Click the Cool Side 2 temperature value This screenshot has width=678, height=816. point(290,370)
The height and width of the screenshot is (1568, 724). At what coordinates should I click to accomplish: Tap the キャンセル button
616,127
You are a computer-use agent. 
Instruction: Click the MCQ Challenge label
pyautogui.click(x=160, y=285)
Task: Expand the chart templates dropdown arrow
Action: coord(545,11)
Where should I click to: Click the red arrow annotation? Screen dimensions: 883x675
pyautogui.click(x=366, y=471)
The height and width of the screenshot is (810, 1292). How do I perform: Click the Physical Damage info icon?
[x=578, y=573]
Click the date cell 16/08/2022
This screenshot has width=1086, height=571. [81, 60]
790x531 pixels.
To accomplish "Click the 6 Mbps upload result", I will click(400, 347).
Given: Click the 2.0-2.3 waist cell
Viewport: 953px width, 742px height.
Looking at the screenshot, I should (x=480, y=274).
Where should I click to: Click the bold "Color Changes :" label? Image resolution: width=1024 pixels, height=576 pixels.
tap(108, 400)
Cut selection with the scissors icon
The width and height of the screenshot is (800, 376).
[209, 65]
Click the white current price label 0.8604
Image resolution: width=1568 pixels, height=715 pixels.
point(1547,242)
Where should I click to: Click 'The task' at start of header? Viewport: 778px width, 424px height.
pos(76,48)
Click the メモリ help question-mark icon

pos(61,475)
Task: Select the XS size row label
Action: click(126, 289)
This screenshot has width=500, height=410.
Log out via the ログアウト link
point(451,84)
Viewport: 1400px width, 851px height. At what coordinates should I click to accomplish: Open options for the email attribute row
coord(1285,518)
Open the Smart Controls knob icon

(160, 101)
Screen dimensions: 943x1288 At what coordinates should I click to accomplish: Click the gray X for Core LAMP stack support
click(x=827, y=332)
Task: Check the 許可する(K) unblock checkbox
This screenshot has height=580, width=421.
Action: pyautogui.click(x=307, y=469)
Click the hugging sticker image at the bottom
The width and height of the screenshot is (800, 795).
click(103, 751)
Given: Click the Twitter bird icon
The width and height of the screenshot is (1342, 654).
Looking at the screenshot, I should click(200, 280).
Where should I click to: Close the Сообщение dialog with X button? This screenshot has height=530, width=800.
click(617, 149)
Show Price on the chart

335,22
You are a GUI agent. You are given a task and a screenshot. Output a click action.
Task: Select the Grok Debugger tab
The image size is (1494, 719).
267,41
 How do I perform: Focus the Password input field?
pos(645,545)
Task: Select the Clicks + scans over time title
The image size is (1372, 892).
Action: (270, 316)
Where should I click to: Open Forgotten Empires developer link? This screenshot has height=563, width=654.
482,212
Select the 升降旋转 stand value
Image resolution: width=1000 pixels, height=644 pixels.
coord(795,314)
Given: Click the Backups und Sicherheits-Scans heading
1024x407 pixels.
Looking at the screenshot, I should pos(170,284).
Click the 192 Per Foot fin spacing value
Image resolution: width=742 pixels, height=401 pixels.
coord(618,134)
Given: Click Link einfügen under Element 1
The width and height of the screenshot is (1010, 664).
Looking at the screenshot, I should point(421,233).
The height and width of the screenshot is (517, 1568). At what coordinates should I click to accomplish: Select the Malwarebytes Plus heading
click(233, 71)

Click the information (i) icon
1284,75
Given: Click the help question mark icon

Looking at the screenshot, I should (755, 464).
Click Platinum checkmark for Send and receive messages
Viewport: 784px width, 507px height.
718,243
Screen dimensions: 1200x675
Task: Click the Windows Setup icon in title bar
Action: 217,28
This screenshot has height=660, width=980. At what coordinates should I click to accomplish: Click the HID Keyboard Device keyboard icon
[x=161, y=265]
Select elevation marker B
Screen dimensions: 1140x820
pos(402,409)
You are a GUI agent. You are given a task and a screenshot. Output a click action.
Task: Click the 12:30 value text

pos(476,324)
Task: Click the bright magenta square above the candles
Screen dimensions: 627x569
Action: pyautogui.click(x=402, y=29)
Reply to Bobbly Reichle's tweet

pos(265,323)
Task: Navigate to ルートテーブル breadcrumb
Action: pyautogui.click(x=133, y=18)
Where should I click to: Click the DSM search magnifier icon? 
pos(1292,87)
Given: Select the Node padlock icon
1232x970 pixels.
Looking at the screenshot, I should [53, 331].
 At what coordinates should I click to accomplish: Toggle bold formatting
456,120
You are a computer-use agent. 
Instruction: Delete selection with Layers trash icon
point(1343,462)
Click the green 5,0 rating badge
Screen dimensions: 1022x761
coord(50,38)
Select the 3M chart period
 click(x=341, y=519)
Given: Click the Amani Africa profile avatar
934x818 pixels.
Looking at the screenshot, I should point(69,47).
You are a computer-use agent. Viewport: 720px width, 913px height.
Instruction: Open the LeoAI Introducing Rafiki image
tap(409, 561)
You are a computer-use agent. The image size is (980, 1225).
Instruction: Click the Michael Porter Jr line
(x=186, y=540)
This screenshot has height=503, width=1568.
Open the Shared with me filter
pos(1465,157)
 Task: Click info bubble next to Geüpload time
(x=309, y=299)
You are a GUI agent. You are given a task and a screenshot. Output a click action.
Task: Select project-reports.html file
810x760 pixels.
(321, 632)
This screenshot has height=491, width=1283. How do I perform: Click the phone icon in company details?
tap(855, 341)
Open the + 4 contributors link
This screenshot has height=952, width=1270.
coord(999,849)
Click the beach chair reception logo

# [TASK]
The whole block of entries above should be repeated exactly.

# [ANSWER AREA]
Click the Cool Side 2 temperature value This screenshot has width=678, height=816. point(290,370)
The height and width of the screenshot is (1568, 724). At what coordinates should I click to accomplish: Tap the キャンセル button
616,127
You are a computer-use agent. 
Instruction: Click the MCQ Challenge label
pyautogui.click(x=160, y=285)
Task: Expand the chart templates dropdown arrow
Action: coord(545,11)
Where should I click to: Click the red arrow annotation? Screen dimensions: 883x675
pyautogui.click(x=366, y=471)
The height and width of the screenshot is (810, 1292). How do I perform: Click the Physical Damage info icon?
[x=578, y=573]
Click the date cell 16/08/2022
This screenshot has width=1086, height=571. [81, 60]
790x531 pixels.
To accomplish "Click the 6 Mbps upload result", I will click(400, 347).
Given: Click the 2.0-2.3 waist cell
Viewport: 953px width, 742px height.
Looking at the screenshot, I should (x=480, y=274).
Where should I click to: Click the bold "Color Changes :" label? Image resolution: width=1024 pixels, height=576 pixels.
tap(108, 400)
Cut selection with the scissors icon
The width and height of the screenshot is (800, 376).
[209, 65]
Click the white current price label 0.8604
Image resolution: width=1568 pixels, height=715 pixels.
point(1547,242)
Where should I click to: Click 'The task' at start of header? Viewport: 778px width, 424px height.
pos(76,48)
Click the メモリ help question-mark icon

pos(61,475)
Task: Select the XS size row label
Action: click(126, 289)
This screenshot has width=500, height=410.
Log out via the ログアウト link
point(451,84)
Viewport: 1400px width, 851px height. At what coordinates should I click to accomplish: Open options for the email attribute row
coord(1285,518)
Open the Smart Controls knob icon

(160, 101)
Screen dimensions: 943x1288 At what coordinates should I click to accomplish: Click the gray X for Core LAMP stack support
click(x=827, y=332)
Task: Check the 許可する(K) unblock checkbox
This screenshot has height=580, width=421.
Action: pyautogui.click(x=307, y=469)
Click the hugging sticker image at the bottom
The width and height of the screenshot is (800, 795).
click(103, 751)
Given: Click the Twitter bird icon
The width and height of the screenshot is (1342, 654).
Looking at the screenshot, I should click(200, 280).
Where should I click to: Close the Сообщение dialog with X button? This screenshot has height=530, width=800.
click(617, 149)
Show Price on the chart

335,22
You are a GUI agent. You are given a task and a screenshot. Output a click action.
Task: Select the Grok Debugger tab
The image size is (1494, 719).
267,41
 How do I perform: Focus the Password input field?
pos(645,545)
Task: Select the Clicks + scans over time title
The image size is (1372, 892).
Action: (270, 316)
Where should I click to: Open Forgotten Empires developer link? This screenshot has height=563, width=654.
482,212
Select the 升降旋转 stand value
Image resolution: width=1000 pixels, height=644 pixels.
coord(795,314)
Given: Click the Backups und Sicherheits-Scans heading
1024x407 pixels.
Looking at the screenshot, I should pos(170,284).
Click the 192 Per Foot fin spacing value
Image resolution: width=742 pixels, height=401 pixels.
coord(618,134)
Given: Click Link einfügen under Element 1
The width and height of the screenshot is (1010, 664).
Looking at the screenshot, I should point(421,233).
The height and width of the screenshot is (517, 1568). At what coordinates should I click to accomplish: Select the Malwarebytes Plus heading
click(233, 71)

Click the information (i) icon
1284,75
Given: Click the help question mark icon

Looking at the screenshot, I should (755, 464).
Click Platinum checkmark for Send and receive messages
Viewport: 784px width, 507px height.
718,243
Screen dimensions: 1200x675
Task: Click the Windows Setup icon in title bar
Action: 217,28
This screenshot has height=660, width=980. At what coordinates should I click to accomplish: Click the HID Keyboard Device keyboard icon
[x=161, y=265]
Select elevation marker B
Screen dimensions: 1140x820
pos(402,409)
You are a GUI agent. You are given a task and a screenshot. Output a click action.
Task: Click the 12:30 value text

pos(476,324)
Task: Click the bright magenta square above the candles
Screen dimensions: 627x569
Action: pyautogui.click(x=402, y=29)
Reply to Bobbly Reichle's tweet

pos(265,323)
Task: Navigate to ルートテーブル breadcrumb
Action: pyautogui.click(x=133, y=18)
Where should I click to: Click the DSM search magnifier icon? 
pos(1292,87)
Given: Select the Node padlock icon
1232x970 pixels.
Looking at the screenshot, I should [53, 331].
 At what coordinates should I click to accomplish: Toggle bold formatting
456,120
You are a computer-use agent. 
Instruction: Delete selection with Layers trash icon
point(1343,462)
Click the green 5,0 rating badge
Screen dimensions: 1022x761
coord(50,38)
Select the 3M chart period
 click(x=341, y=519)
Given: Click the Amani Africa profile avatar
934x818 pixels.
Looking at the screenshot, I should point(69,47).
You are a computer-use agent. Viewport: 720px width, 913px height.
Instruction: Open the LeoAI Introducing Rafiki image
tap(409, 561)
You are a computer-use agent. The image size is (980, 1225).
Instruction: Click the Michael Porter Jr line
(x=186, y=540)
This screenshot has height=503, width=1568.
Open the Shared with me filter
pos(1465,157)
 Task: Click info bubble next to Geüpload time
(x=309, y=299)
You are a GUI agent. You are given a task and a screenshot. Output a click action.
Task: Select project-reports.html file
810x760 pixels.
(321, 632)
This screenshot has height=491, width=1283. How do I perform: Click the phone icon in company details?
tap(855, 341)
Open the + 4 contributors link
This screenshot has height=952, width=1270.
coord(999,849)
Click the beach chair reception logo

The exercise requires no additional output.